Since the first report of psammaplysins A and B in 1983, additional 42 compounds have been reported until now from 12 marine sponge species, including 10 Verongiid and two non-Verongiid sponges. The field was most active in the years 2012 (21 compounds), 2013 (four compound), and 2019 (four compounds) (Figure 7). Between 1992 and 2011 and in 2018 and 2021, either one or two new psammaplysin analogs were reported (Figure 7).

The majority of the psammaplysins (41 compounds, 93%) come mainly from four Verongiid genera, including Aplysinella (26 compounds), Pseudoceratina (six compounds), Suberea (six compounds), and Psammaplysilla (three compounds) and non-Verongiid (three compounds) genera, including Dysidea (two compounds) and Hyattella (one compound) (Figure 8 and Figure 9).

As shown above, reported compounds with 1,6-dioxa-2-azaspiro[4.6]undecane moiety vary mainly in the presence of substituents at C-19 and/or the terminal amine, which greatly affected the biological properties of the compounds. From those, only 29 compounds have been found to possess variable bioactivities, such as cancer cell growth inhibition (12 compounds), antimalarial (6 compounds), antifouling (four compounds), antimicrobial (three compounds), and other activities (four compounds). The remaining 15 compounds are either inactive in one or more screens or are not evaluated at all (Figure 10).

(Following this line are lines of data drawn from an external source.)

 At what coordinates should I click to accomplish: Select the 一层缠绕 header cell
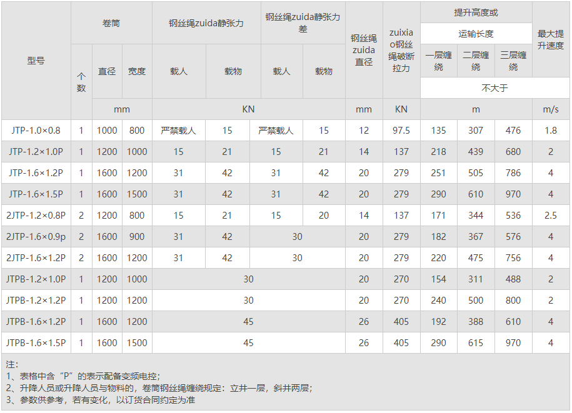(439, 61)
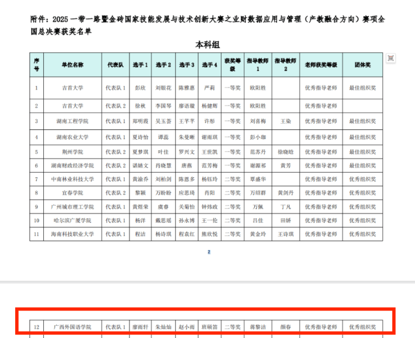Select instructor 蒋黎洁 in the highlighted row
Image resolution: width=415 pixels, height=338 pixels.
click(258, 327)
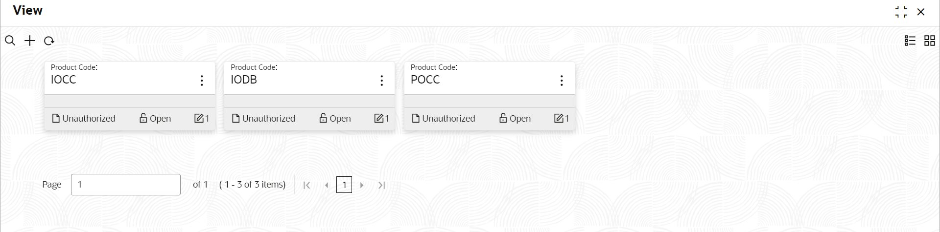Go to the previous page
This screenshot has width=940, height=232.
pos(327,185)
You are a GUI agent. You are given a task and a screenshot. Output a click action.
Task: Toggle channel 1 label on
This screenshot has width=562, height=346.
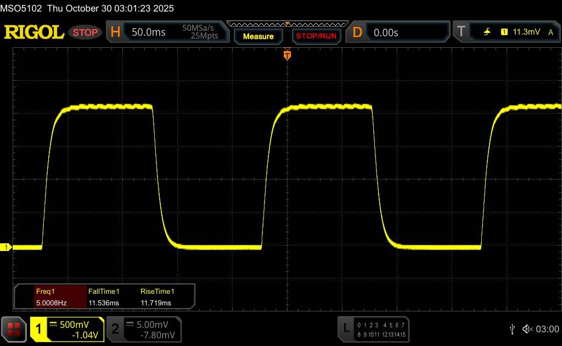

In conclusion and from the data discussed before, some candidates with 1,6-dioxa-2-azaspiro[4.6]undecane skeleton exhibited significant antimalarial activity and growth inhibitory effects towards several human cancerous cell line making them attractive scaffolds for the development of potent antimalarial and antitumor leads.